Good Sunday morning!

I realize that my recent posts have been a display of my frustration over things in life.
But today I take a break from my "bitch about nothing" mode and just say something personal.

This is a perfect quiet Sunday. Clear and sunny outside but it is too cold. I know its winter but I wish Mother Nature would make up her mind. It was 75 degrees one day this week and 35 this morning. And everyone is dealing with a cold due to the changes in the temperature.

My quiet Sunday morning was very lazy and silent. No music, no movement but no sleep. I just layed in the bed. I really have to get out and I need to work around this messy house. And I am also mixed in my feelings about being alone. I did not mind being alone this morning, but now I am bored. And I have no one to share this bordem with.
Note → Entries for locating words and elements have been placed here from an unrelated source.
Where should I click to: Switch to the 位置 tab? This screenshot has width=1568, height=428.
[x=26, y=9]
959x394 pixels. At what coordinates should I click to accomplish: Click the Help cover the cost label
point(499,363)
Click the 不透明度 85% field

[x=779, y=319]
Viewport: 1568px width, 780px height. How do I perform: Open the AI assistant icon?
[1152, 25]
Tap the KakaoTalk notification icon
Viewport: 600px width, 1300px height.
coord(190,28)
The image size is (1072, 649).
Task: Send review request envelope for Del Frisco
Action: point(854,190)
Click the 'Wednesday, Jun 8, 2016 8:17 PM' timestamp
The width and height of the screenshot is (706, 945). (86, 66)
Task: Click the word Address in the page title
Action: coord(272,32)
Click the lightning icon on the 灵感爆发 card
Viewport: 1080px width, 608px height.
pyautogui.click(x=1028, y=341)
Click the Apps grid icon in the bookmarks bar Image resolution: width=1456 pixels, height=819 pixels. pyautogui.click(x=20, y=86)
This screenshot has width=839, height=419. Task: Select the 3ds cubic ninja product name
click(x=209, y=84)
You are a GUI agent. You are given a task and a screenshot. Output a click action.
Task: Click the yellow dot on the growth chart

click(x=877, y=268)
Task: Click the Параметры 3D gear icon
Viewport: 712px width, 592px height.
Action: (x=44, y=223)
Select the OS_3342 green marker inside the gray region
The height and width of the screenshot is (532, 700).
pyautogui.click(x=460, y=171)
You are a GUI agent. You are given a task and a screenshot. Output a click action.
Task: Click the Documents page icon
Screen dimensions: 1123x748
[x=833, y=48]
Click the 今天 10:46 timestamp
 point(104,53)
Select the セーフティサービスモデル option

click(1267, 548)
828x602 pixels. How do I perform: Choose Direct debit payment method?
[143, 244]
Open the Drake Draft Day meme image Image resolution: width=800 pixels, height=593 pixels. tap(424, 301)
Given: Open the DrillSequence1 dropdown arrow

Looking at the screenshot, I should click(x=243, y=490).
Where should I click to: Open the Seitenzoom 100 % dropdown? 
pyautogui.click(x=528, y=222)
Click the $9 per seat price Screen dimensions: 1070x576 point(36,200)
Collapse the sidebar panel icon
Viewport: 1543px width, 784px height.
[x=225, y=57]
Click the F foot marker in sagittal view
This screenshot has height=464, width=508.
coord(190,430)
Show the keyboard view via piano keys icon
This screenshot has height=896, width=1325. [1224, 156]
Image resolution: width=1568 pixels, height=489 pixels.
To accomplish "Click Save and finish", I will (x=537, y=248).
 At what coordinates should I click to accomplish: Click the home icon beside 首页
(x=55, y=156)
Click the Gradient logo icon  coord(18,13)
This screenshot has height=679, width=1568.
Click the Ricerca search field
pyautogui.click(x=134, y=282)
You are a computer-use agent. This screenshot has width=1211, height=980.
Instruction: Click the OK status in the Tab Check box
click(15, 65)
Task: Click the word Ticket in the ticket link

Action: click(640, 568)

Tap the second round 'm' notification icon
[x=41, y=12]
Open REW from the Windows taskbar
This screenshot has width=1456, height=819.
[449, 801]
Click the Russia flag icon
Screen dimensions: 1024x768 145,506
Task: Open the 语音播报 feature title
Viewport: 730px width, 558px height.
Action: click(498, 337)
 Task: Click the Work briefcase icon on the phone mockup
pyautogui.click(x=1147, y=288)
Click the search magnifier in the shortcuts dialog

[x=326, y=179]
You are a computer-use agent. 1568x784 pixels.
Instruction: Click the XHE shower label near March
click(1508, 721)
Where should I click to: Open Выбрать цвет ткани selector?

If it were warmer i'd love to go for a walk and have a good conversation.

I really wish I could go out for breakfast with a companion. But I don't have a companion. Never had one and I am lost on ideas on how to find that person. I can't just go out to eat by myself. It is an uncomfortable experience for me. Besides by this time of the day, the local restaurants are filled with families going to and from church and the coffee shops are filled with smiling couples enjoying their weekend and companionship. I can't stand to see that and not have the same on a beautiful day like this so i'll probably just go to the Starbucks drive thru. That way I could get a great coffee and maybe even a pastry. I have no idea what I will do for the rest of this day.

Either way I plan to enjoy this sunny day.